# TEXT SEGMENT
--- START ---
Last Friday I went to town. Ordinarily, that is hardly earth shaking news, given that I work downtown these days and trudge off to catch the bus every morning about this time.
The difference this time is that I went there voluntarily to enjoy the Figgy Pudding Contest and a little shopping at Macys. That’s right, on when I telecommute I decided after work to fight the traffic and head to town, just like I do the other days of the week.
Madness? Yes! But hard to resist? An equal yes.
The simple truth of the matter is, Seattle is just a hop and a skip to get to these days. By the odometer, it’s 11 miles away. By the clock, about 30 minutes heading down Aurora Avenue.
In Florida, the closest “big city” was always 90 minutes away. It was the same when I lived on the Kitsap Peninsula. I haven’t lived so close to a big city for a very long time; perhaps 15 years.
There was a time when I believed Seattle was far, far away. No, not in a Shrek Far Far Away kind of way, but mentally. I blame my mother for this. Growing up, we didn’t go to Seattle much, Oh sure, we skirted it, driving to Beacon Hill nearly every day when my father was in the VA hospital there. But into Seattle proper? That took a lot of planning.
--- END ---
# WHAT YOU SHOULD DO
Can you write the next part of the piece above about trips into Seattle, continuing after its final sentence?

# SOURCE INFORMATION
--- START ---
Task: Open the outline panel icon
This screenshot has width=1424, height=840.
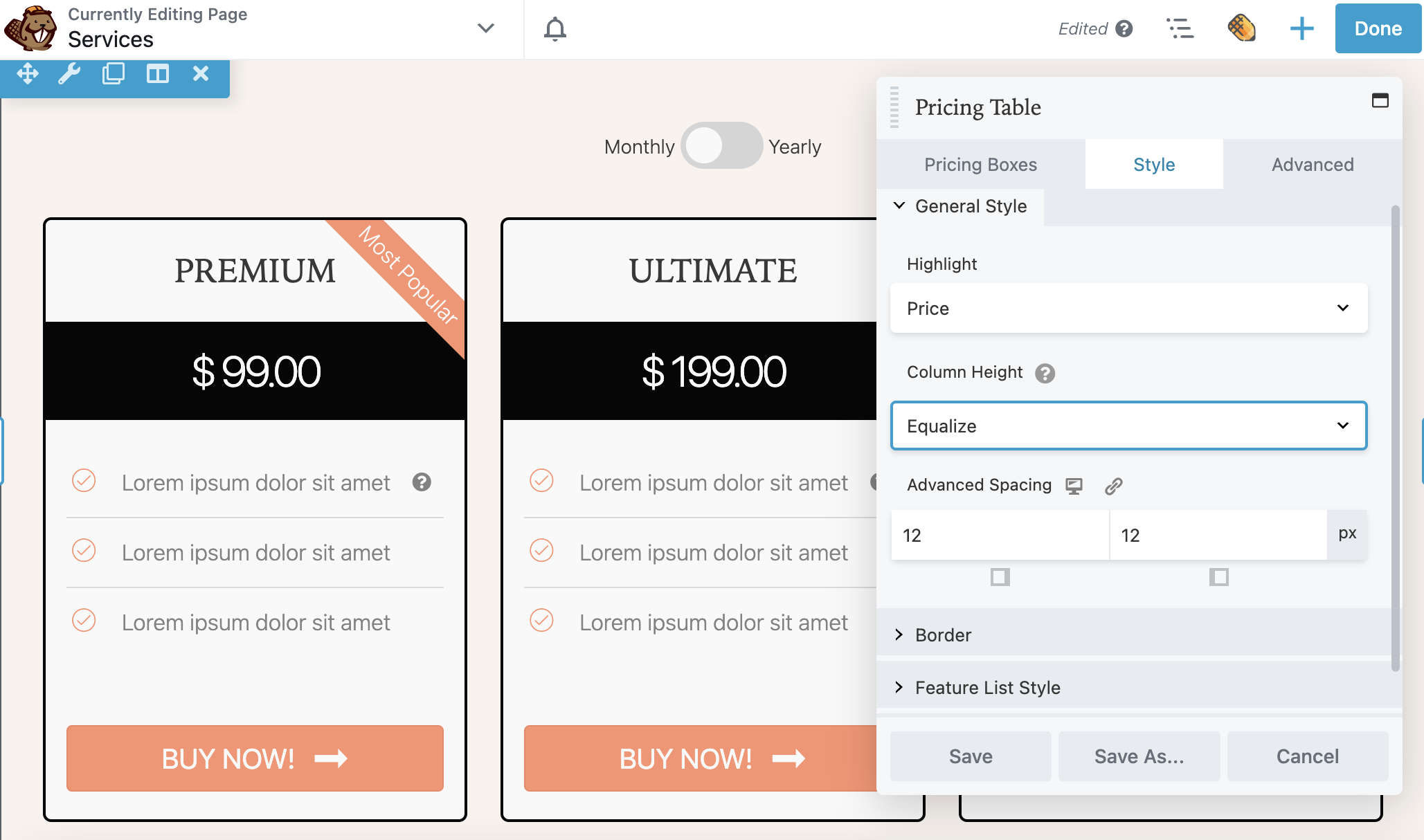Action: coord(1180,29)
--- END ---
--- START ---
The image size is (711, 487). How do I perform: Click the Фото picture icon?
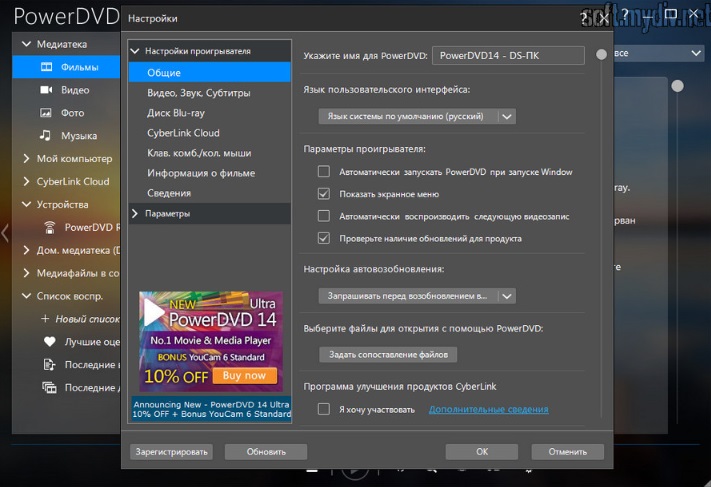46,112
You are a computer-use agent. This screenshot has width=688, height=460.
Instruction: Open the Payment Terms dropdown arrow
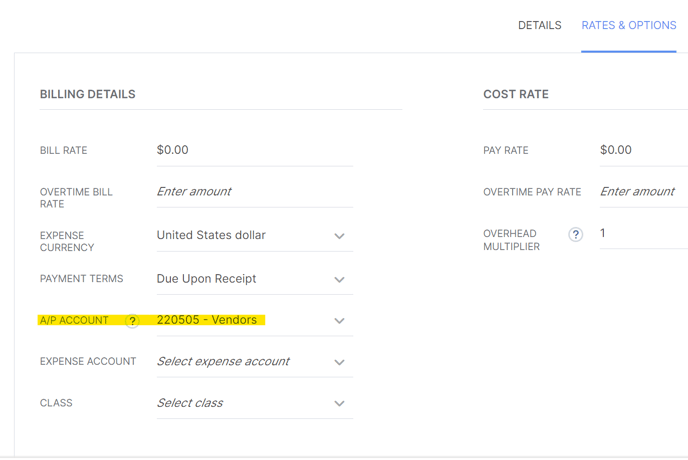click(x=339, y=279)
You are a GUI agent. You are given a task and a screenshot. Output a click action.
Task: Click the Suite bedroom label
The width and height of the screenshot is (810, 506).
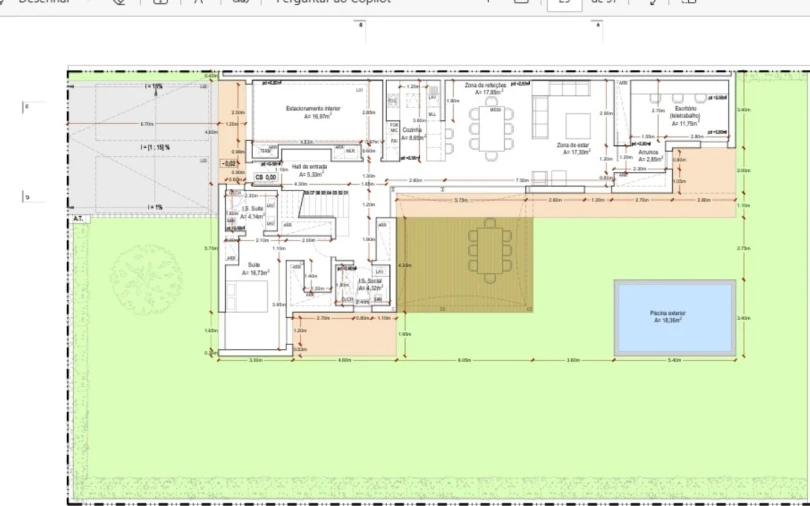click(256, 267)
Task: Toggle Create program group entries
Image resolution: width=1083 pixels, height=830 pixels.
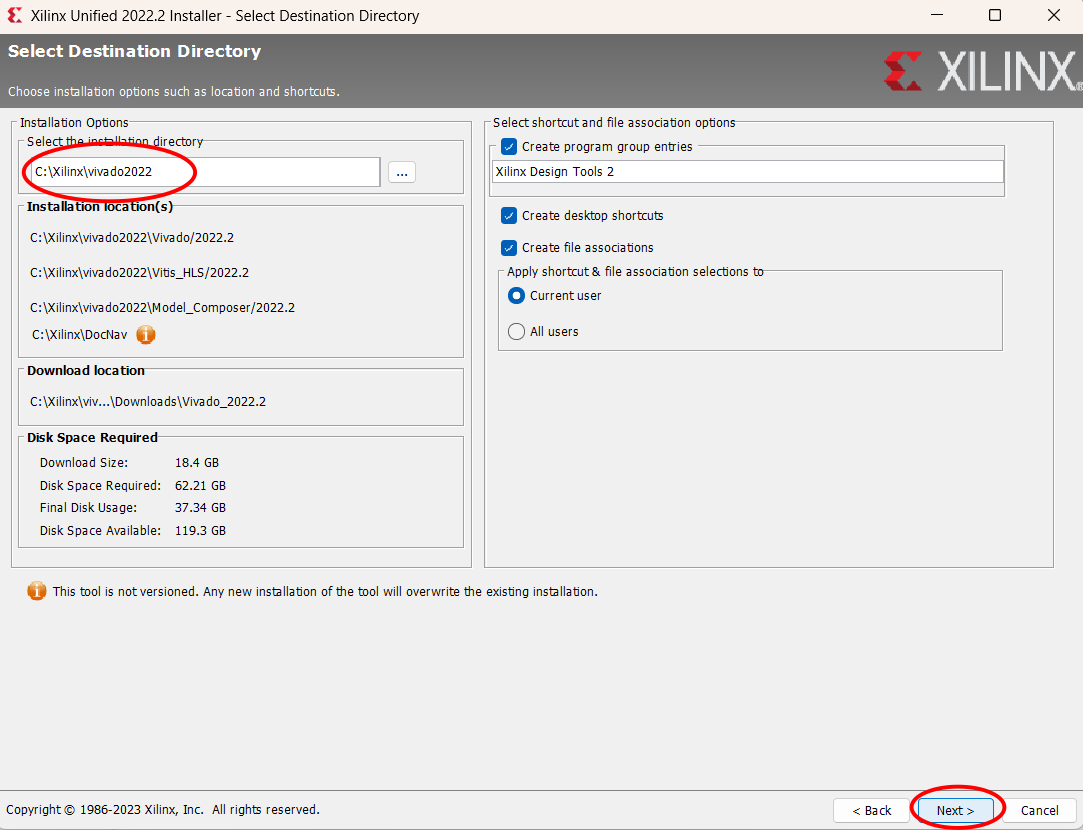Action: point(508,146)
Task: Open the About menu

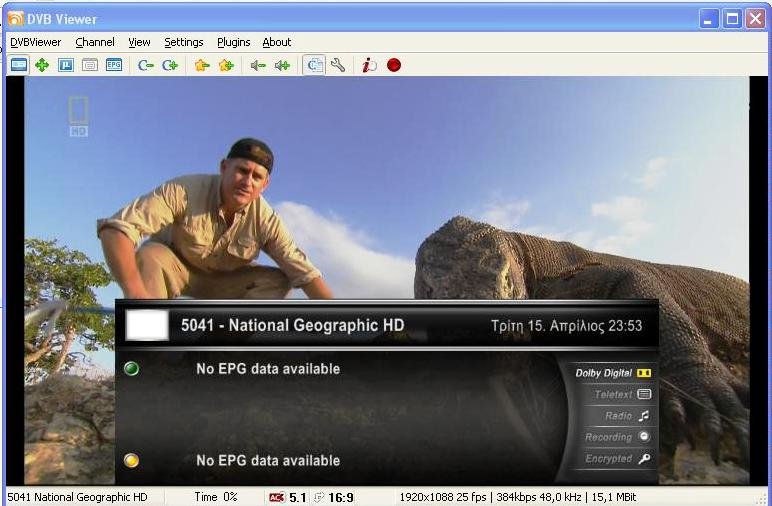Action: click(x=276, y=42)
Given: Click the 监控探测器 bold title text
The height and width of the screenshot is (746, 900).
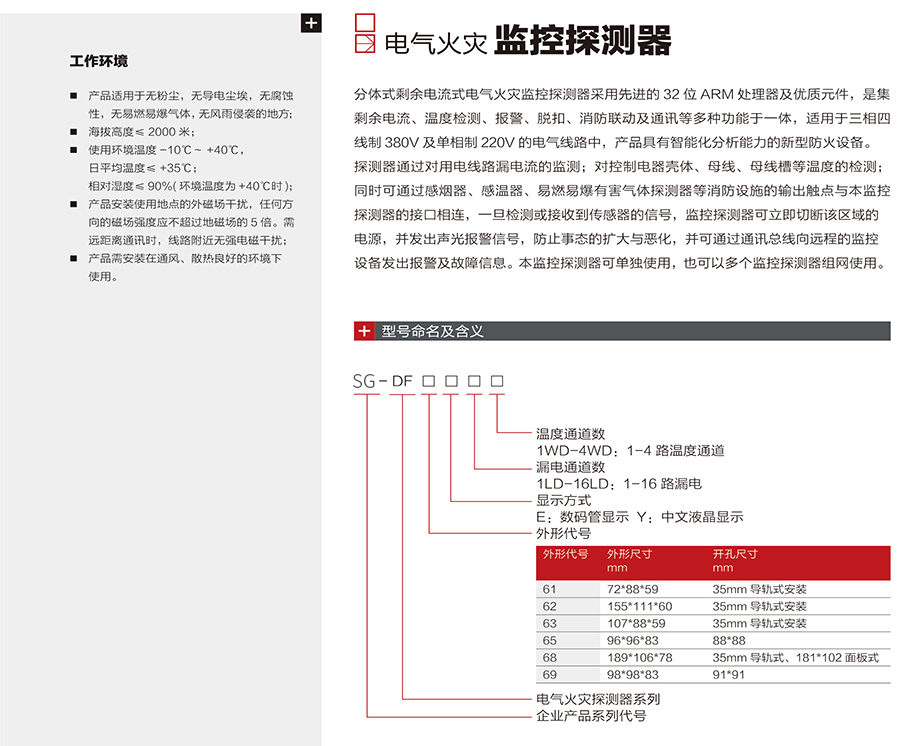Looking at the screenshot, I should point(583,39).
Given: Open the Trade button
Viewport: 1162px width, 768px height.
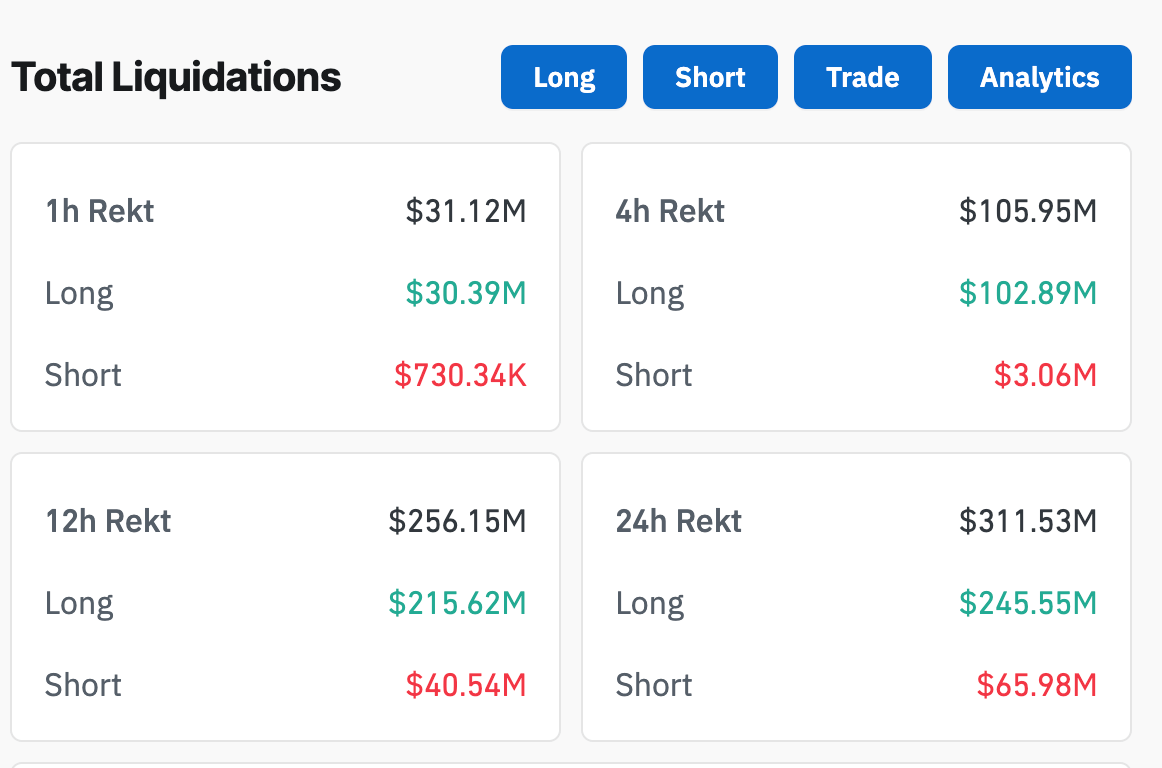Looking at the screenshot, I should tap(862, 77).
--- END ---
--- START ---
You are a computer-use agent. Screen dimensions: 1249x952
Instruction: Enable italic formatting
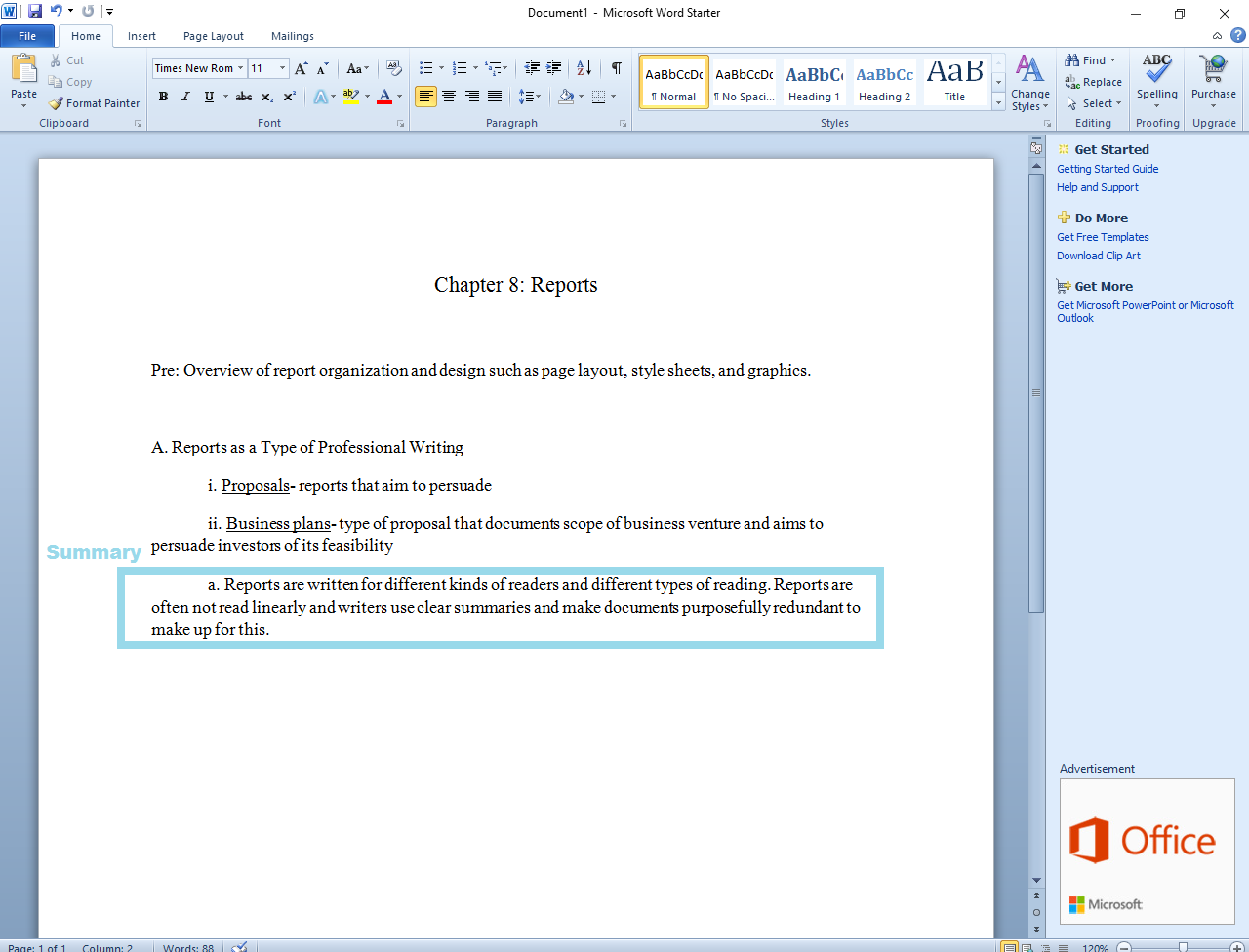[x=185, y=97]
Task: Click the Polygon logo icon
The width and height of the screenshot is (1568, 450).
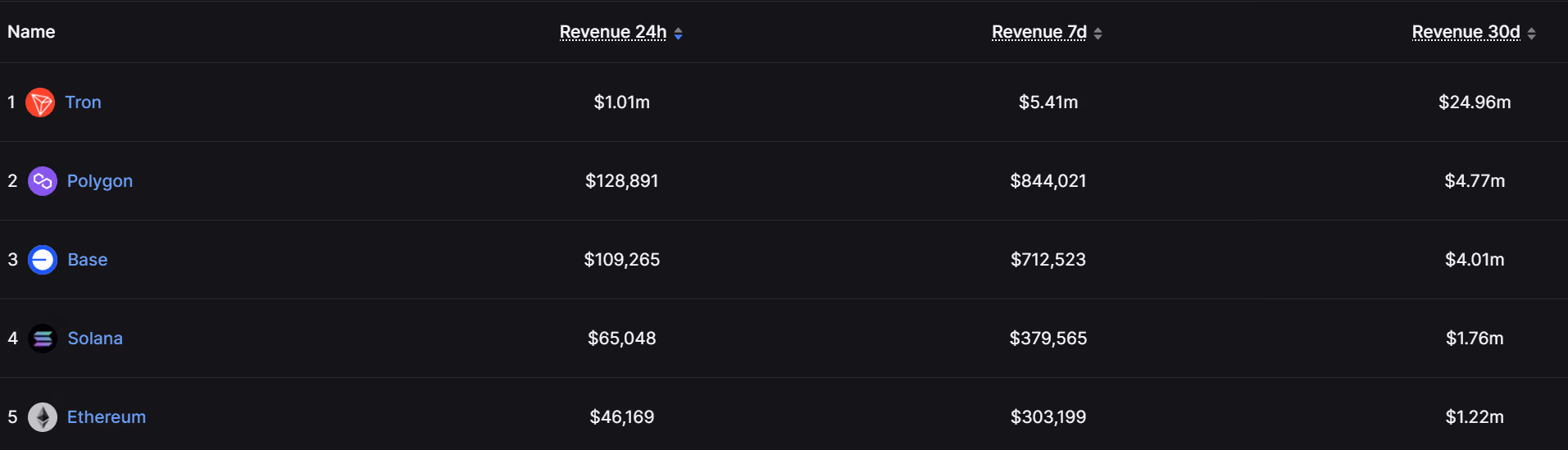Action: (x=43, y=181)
--- END ---
# RESPONSE BELOW
I remember my mom saying, “Maybe we’ll go to Seattle next month,” like it took an act of God and a passport to go there. I grew up thinking Seattle was very far away, largely because of the way my mom referred to it. When the appointed day would finally arrive, we would board the bus and ride to Seattle. Back then, the bus went from Renton up Rainier Avenue. It was a long bus ride, but if you live here then you know what a cast of characters would ride this particular bus. For a kid of 10 or 11, it was an amazing journey.
It wasn’t until I went off to college that I found out that Seattle was a lot closer than my mother let on. I had to go to the University of Washington for school, so that was a bus ride from Renton to downtown Seattle, then a second bus up to the UW.
Any place doesn’t seem so far, far away when you need to go there every day, and through the magic of commuting, Renton and Seattle became increasingly closer to one another. What was magical in my youth had become routine.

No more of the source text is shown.